A man wearing a mask

Photo: Orna Wachman / Pixabay. In Nevada, current standards mandate the wearing of masks in public places.


One of the cardinal sins plaguing the Insta-generation is an incessant need to judge everyone for everything all the time. So much of our self-worth is derived from preemptively anticipating how other people will judge us, because we know we are under the same scrutiny we put others under. Living in this time is to be living in a social panopticon, constantly being assessed, monitored and appraised. 

Perhaps this is bad. Perhaps the prevalence of judgement creates a certain rot within us. Perhaps we should be looking for ways to stifle our instincts, to be less judgemental when and where we can. Except, of course, when I see you not wearing a mask in public. You should know I’m judging you, and I don’t feel bad about it. 

Just wear a mask. Okay? Seriously, it isn’t that bad. 

Once-in-a-century pandemics aren’t everyday occurrences. If you can’t handle doing the bare minimum under extraordinary circumstances, then you are a big baby, and I don’t use that term lightly. In some circles, mask wearing has become a taboo associated with fear and subservience. Yet, when someone doesn’t wear a mask in public, I can only associate it with the recklessness and entitlement of infants. Just suck it up buttercup, and put a piece of cloth on your face. It’s not hard.

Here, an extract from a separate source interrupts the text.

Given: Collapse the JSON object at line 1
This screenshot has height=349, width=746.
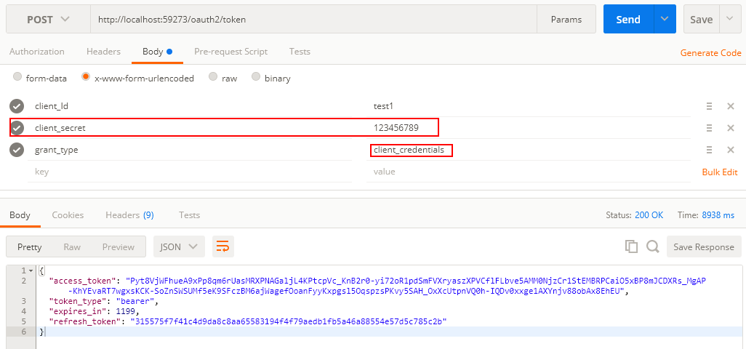Looking at the screenshot, I should [31, 270].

(Some people cannot wear masks or do not have access to them for legitimate reasons, that’s okay!)

In other countries where mask-wearing didn’t become the latest victim of a bizarre, never-ending culture war like in the United States, the spread of COVID-19 was much more contained. If everyone in our country wore masks for just a month or two, this pandemic would likely be over, and we could get back to our lives. With so much on the line, not wearing a mask doesn’t make you look rebellious or anti-authority; it makes you look dangerous and callous. 

Therefore, if there was ever a time for our toxic desire to judge each other to be weaponized for the sake of good, I propose it is now. Talk bad about people who don’t want to wear their masks behind their backs! Subtweet them! Do all the reckless Mean Girls-esque shenanigans necessary to ostracize this behavior—the nation’s public health is at stake.